And in iOS 13, we’re making changes to help users exercise smarter control over when they’re sharing their location.

Previously in iOS, there was a one-time prompt for location permissions, and at this point, the user hasn’t experienced location in your app before.

So they may select don’t allow and miss out on the value that location can provide in your application.

And while many of you have built experiences to explain your use of location before asking, nothing explains better than using your app.

So, in iOS 13 were introducing a new option, Allow Once, giving users the ability to try out location in your application before committing to a decision.

If the user selects Allow Once, your app will have access to location, just as if the user had selected While in Use up until the system no longer considers your app in use.
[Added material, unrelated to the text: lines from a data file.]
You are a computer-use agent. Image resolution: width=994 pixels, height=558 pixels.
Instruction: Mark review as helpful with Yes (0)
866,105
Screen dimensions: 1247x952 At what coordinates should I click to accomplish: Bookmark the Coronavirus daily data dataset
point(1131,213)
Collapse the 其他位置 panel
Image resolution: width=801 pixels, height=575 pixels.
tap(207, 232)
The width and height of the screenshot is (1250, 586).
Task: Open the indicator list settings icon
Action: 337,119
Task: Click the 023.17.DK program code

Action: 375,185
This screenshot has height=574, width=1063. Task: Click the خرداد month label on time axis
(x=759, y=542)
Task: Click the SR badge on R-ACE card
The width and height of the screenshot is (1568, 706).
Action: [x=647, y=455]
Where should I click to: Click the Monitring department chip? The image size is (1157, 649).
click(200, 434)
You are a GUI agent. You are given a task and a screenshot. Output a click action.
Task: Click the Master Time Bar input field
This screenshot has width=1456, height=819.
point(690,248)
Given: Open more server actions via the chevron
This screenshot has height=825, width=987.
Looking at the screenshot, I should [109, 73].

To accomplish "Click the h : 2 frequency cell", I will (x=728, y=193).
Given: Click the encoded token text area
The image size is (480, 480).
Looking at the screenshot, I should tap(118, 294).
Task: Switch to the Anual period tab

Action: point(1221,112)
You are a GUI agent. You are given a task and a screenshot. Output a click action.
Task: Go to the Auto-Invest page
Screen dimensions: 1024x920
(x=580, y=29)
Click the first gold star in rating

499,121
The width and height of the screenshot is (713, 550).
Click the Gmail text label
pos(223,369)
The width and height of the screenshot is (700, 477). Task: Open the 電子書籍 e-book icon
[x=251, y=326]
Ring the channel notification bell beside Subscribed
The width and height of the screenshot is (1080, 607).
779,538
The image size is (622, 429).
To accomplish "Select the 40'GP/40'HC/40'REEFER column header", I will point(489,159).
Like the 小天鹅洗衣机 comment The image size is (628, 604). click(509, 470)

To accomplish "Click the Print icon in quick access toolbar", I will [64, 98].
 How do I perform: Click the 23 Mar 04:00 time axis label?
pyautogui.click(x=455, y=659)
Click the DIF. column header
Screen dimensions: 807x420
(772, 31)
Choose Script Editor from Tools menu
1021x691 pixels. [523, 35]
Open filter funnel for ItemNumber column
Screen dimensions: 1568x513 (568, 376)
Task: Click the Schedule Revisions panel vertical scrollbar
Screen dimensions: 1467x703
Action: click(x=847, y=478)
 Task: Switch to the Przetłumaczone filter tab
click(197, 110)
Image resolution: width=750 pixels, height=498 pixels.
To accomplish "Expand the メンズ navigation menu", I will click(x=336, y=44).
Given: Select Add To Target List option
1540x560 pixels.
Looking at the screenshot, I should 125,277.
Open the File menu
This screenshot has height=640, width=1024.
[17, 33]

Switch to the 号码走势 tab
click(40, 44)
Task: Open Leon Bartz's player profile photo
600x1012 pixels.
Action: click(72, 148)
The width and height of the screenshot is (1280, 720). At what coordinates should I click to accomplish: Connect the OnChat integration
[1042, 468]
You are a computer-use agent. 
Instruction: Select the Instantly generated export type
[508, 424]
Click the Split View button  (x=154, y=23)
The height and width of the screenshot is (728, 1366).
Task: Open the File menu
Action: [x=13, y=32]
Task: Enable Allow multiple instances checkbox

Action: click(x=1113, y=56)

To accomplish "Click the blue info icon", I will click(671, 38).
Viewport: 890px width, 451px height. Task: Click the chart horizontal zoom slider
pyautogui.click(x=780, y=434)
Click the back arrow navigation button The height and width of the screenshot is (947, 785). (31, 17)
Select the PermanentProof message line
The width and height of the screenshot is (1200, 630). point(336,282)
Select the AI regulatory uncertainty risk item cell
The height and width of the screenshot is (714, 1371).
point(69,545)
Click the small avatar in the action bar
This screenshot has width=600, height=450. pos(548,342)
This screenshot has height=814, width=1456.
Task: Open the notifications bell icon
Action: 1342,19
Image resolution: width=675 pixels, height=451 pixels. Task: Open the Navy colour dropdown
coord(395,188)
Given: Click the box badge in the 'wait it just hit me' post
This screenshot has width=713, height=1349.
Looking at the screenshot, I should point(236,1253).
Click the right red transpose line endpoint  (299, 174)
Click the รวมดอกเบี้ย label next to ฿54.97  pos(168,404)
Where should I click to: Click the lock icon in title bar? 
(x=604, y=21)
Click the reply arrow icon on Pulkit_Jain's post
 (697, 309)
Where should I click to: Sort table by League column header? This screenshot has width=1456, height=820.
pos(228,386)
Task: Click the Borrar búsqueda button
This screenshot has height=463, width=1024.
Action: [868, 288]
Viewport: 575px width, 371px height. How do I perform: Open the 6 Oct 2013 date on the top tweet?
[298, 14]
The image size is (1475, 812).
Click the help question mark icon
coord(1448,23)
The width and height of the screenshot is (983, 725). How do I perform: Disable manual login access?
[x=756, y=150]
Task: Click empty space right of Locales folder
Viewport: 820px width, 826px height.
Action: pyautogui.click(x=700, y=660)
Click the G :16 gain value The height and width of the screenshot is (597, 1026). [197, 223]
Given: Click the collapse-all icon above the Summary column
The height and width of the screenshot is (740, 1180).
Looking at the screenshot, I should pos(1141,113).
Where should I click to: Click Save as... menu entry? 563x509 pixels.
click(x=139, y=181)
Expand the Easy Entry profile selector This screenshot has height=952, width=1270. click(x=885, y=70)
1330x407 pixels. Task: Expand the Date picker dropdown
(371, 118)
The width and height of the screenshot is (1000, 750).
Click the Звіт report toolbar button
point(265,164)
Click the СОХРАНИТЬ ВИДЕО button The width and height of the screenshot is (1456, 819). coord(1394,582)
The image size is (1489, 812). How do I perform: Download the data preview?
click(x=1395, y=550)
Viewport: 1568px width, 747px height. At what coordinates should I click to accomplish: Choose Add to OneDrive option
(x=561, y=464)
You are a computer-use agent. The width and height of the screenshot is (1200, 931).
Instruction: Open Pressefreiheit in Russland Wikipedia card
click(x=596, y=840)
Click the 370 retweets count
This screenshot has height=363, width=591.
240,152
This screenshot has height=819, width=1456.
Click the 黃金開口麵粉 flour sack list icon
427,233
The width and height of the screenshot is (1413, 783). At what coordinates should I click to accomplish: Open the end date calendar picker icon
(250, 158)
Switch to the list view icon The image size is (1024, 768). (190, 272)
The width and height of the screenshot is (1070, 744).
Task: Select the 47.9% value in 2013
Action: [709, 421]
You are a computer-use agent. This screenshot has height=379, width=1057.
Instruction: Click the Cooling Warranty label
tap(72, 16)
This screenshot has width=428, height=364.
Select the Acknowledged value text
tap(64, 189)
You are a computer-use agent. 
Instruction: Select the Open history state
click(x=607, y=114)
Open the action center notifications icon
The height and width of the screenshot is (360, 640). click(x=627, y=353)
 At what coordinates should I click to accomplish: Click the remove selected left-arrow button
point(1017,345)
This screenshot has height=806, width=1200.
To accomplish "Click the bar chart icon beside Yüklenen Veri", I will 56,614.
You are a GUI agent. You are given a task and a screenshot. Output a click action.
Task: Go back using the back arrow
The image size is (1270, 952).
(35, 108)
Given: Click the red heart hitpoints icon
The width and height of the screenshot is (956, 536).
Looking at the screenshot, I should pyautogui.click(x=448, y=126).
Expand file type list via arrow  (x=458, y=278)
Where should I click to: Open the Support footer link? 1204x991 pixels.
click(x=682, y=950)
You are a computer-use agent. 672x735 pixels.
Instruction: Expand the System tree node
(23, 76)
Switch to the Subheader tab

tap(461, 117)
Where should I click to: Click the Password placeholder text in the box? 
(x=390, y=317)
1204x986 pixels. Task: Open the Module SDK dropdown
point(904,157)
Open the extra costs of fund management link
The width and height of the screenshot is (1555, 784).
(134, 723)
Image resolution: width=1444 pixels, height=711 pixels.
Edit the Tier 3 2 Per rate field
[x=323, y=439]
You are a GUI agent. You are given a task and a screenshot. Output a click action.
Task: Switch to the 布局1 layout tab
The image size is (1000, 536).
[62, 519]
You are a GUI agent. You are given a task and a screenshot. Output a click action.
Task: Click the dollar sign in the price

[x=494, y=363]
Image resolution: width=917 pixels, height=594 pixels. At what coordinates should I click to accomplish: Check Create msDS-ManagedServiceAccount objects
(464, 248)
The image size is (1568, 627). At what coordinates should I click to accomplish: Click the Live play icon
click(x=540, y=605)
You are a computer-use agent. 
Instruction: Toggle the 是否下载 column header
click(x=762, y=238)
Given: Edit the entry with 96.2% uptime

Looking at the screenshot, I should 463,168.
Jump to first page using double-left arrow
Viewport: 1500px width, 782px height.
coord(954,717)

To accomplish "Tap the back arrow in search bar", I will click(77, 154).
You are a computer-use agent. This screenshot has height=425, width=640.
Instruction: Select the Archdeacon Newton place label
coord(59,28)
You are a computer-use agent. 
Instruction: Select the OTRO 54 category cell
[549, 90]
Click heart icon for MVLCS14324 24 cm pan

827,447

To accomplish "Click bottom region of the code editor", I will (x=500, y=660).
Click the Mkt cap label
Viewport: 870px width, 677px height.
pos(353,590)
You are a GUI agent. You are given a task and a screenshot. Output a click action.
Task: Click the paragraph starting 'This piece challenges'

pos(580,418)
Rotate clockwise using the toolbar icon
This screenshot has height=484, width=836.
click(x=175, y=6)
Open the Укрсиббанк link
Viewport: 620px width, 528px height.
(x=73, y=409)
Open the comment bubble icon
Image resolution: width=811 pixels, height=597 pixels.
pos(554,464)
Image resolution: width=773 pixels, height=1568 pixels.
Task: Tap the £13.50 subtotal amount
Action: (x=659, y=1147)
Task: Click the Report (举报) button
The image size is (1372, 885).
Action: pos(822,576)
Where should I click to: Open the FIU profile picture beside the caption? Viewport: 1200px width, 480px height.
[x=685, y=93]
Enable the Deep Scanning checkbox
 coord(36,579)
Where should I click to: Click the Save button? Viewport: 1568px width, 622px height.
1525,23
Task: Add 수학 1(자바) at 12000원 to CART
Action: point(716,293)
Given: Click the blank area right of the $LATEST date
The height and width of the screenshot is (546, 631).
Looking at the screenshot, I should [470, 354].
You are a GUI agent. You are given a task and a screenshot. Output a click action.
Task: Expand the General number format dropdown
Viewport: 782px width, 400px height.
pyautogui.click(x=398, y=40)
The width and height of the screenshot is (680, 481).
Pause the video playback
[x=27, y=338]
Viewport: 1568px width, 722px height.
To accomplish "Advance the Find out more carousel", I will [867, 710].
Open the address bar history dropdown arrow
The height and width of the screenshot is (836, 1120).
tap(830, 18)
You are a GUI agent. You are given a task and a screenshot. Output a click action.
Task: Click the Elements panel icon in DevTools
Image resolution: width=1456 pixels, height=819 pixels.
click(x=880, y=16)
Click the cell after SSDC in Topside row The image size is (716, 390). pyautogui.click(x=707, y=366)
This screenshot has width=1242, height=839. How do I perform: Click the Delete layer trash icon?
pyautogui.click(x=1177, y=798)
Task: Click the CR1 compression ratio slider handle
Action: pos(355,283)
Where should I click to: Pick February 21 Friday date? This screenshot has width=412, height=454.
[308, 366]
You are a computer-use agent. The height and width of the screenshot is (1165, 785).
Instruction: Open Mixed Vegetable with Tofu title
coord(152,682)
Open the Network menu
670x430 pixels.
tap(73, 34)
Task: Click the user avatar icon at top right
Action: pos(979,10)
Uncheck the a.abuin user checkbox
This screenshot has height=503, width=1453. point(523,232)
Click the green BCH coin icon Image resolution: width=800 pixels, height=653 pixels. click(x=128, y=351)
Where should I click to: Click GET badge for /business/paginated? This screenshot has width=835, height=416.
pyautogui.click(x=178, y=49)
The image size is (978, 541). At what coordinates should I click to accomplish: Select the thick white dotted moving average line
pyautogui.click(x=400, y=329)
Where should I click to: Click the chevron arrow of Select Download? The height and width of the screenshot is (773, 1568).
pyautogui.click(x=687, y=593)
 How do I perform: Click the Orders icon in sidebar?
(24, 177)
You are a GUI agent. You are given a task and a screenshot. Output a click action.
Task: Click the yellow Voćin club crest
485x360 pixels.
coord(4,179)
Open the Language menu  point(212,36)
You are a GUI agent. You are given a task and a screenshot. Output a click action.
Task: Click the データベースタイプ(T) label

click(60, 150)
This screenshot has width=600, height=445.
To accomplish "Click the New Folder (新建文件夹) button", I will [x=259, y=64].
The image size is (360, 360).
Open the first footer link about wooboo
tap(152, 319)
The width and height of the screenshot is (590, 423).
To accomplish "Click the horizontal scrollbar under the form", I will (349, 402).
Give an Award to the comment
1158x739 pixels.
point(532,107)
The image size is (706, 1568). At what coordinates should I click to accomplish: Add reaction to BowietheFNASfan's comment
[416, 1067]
The next time the user launches your app, they’ll be asked again, and if they want to give you app access without being asked, they can grant While in Use when they’re comfortable doing so.

What about Always?

The ability to access a user’s location always is a very powerful capability, and you just may be surprised if your app asks for it right away before you’ve had a chance to demonstrate your app’s value, the value of location in your app’s value, or why you need it in the background when they’re currently using your app.

Location prompts in app will now always be for just once or While in Use.

If you do request Always, we’ll show the same prompt and defer asking for Always.

And if a user selects While in Use, your delegate object will be told you’re authorized for always.

And iOS will continue to generate Always location events for your app, just as it did before.

Before we deliver the first Always location event to your application, we’ll then prompt the user to upgrade from While in Use to Always, and you’ll only get the location event if the user grants us permission.

We’ll only ask users while they’re on the home screen, not while they’re in another application, so this may not happen immediately.

To provide increased transparency, we’ll periodically remind the user that your app is accessing location in the background.

And shortly after upgrade to iOS 13, we’ll remind the user for all existing apps with Always access.

The good news is, there are no capability breaking API changes, but you should test for the new Allow Once and Always behaviors to ensure that your app handles these state transitions gracefully.

And if you do use Always data, now is a good time to ensure that your use of Always provides clear user value.

We think these contextual prompts will help users make informed, smarter choices about when they’re sharing their location.

Come talk to us at our lab if you have any questions, check out the video from What’s New in Core Location session in the WWDC app or the Core Location lab Friday at 1 p.m. The third user experience I’m going to talk about is Bluetooth.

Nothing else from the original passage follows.